Written by on September 19, 2024

The US Federal Reserve has voted to lower interest rates by 0.05 percentage points in a sign that the global war on inflation is finally coming to an end.

And the move is expected to be welcome news for homeowners not only in the US, but also in Australia.

In its policy statement, the Fed said the decision reflected “greater confidence that inflation is moving sustainably toward 2 per cent” and that the central bank “judges that the risks to achieving its employment and inflation goals are roughly in balance.”

The Reserve Bank of Australia’s inflation target aims to keep consumer price inflation between 2 and 3 per cent.

It is currently 3.8 per cent, with the most significant price rises during the June quarter being housing (+1.1%), food and non-alcoholic beverages (+1.2%), clothing and footwear (+3.1%), and alcohol and tobacco (+1.5%), according to the Australian Bureau of Statistics.

But it is generally trending down after jumping to dizzying heights during the Covid 19 pandemic.

And a number of Aussie market experts are now tipping as many as four rate cuts next year, which could reignite another nationwide property boom.

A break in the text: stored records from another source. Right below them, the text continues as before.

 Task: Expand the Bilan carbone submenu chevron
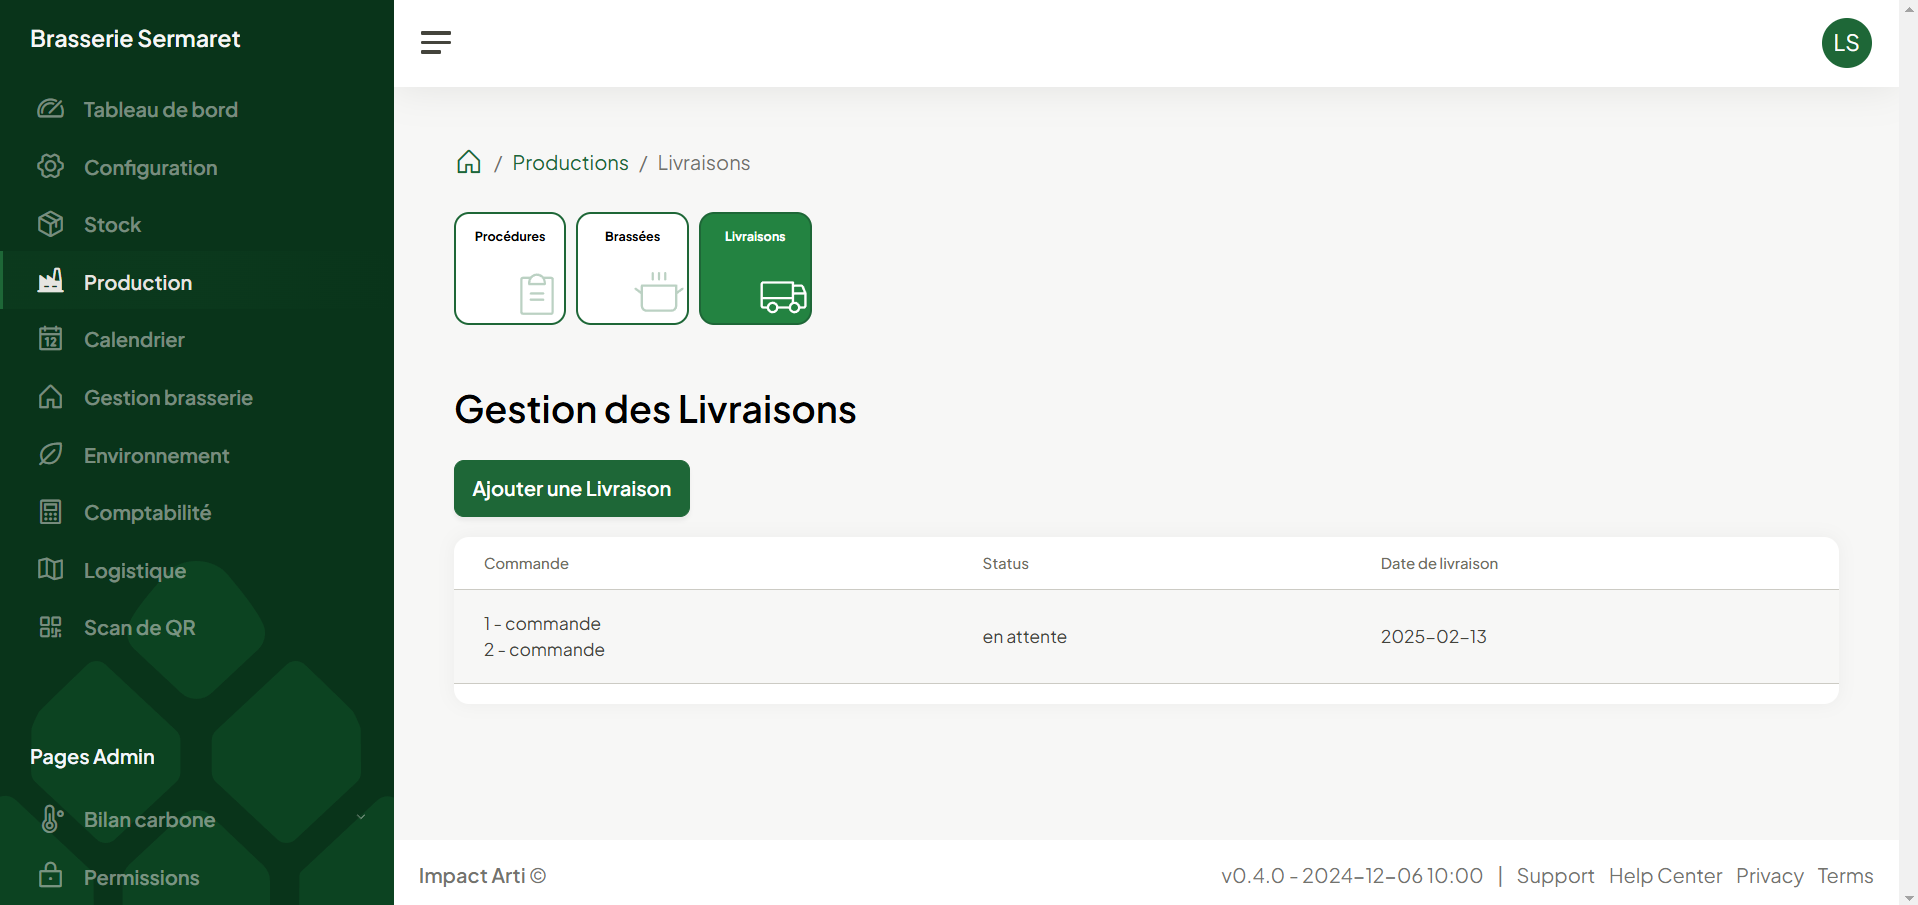coord(361,818)
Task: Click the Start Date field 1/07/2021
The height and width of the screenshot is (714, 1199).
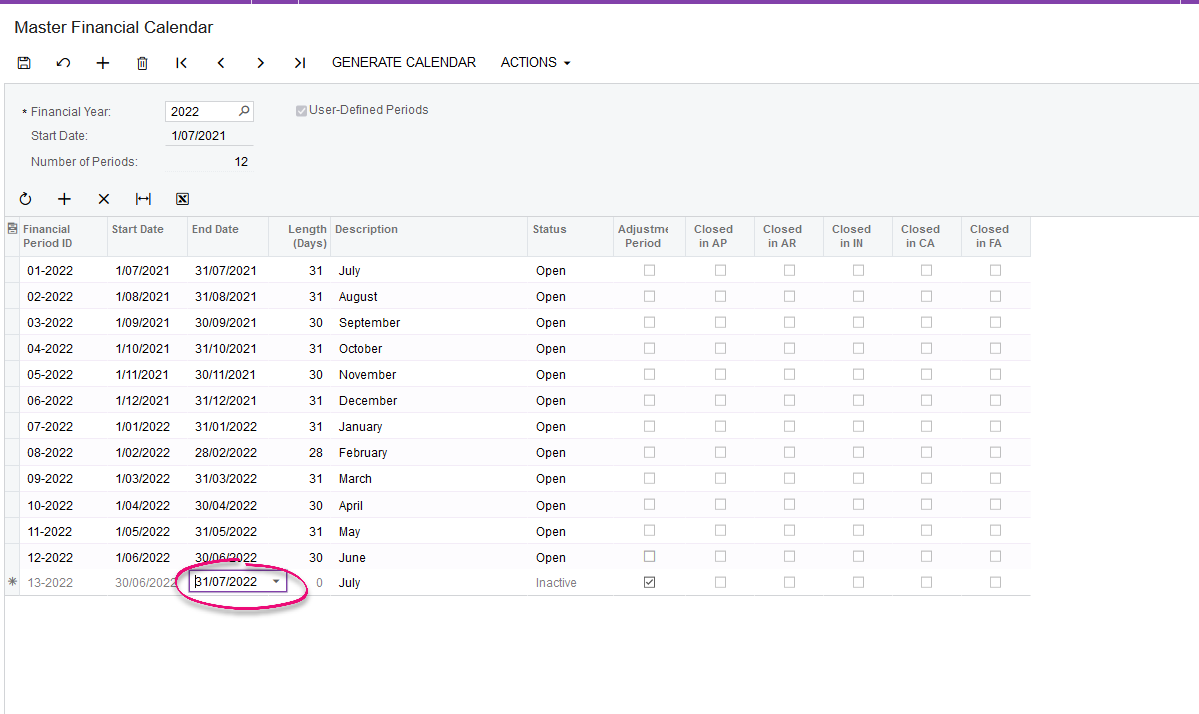Action: pyautogui.click(x=209, y=136)
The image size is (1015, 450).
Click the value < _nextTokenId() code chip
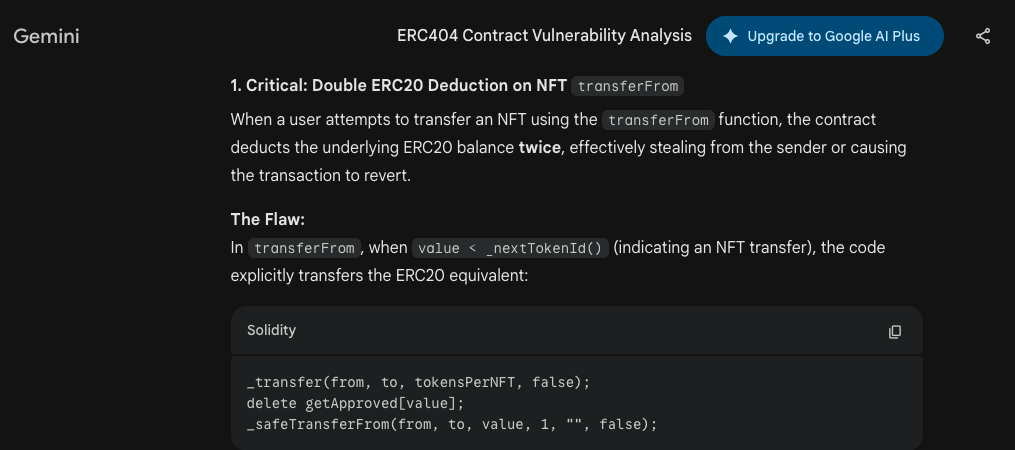510,248

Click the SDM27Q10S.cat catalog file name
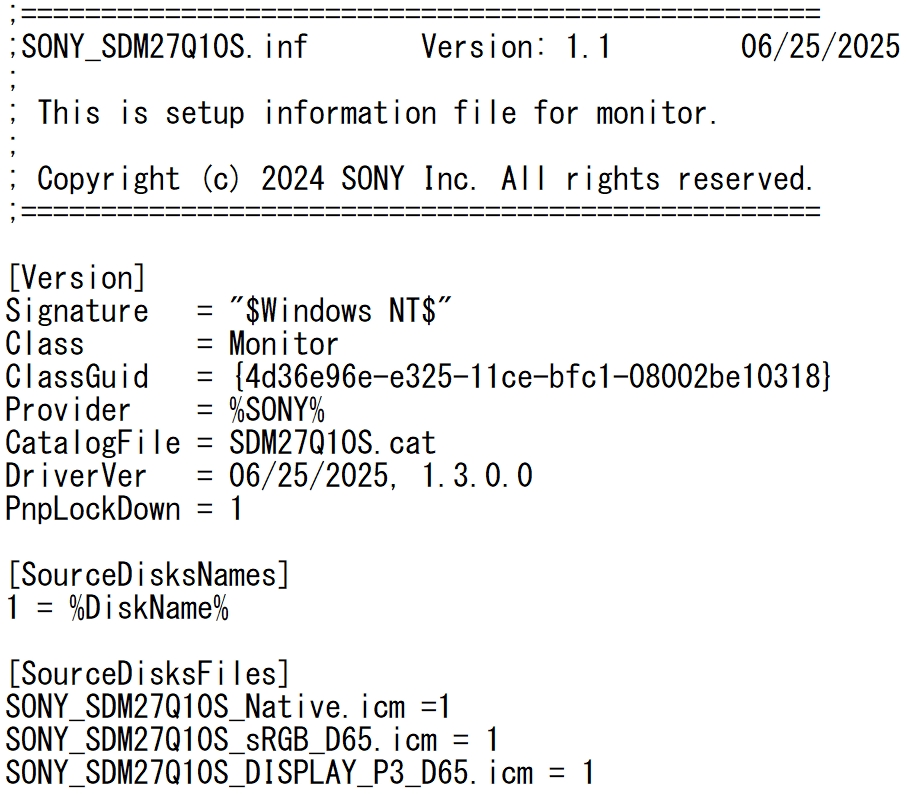point(332,444)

As of September 17, the ASX’s RBA Target Rate Tracker was predicting that the Reserve Bank of Australia (RBA) would hold the local cash rate at 4.35 per cent when the Board meets again on Tuesday, September 24.

“As at the 17th of September, the ASX 30 Day Interbank Cash Rate Futures September 2024 contract was trading at 95.665, indicating a 10% expectation of an interest rate decrease to 4.10 % at the next RBA Board meeting,” the RBA Rate Indicator said.

But Australian financial markets have begun pricing in four interest rate cuts within the next 12 months.

The RBA is expected to first cut interest rates by 25 basis points in February, with three more by August, according to the market expectations.

It’s the first prediction of multiple cuts since the Reserve Bank started hiking rates in May 2022.

The cuts have been predicated on forecast drops in US interest rates, which would raise the value of the Aussie dollar relative to the Greenback and put the RBA in a better position to drop the cash rate.

The RBA’s Official Cash Rate currently sits at 4.35 per cent. The current owner-occupier variable discounted rate sits at 7.07 per cent.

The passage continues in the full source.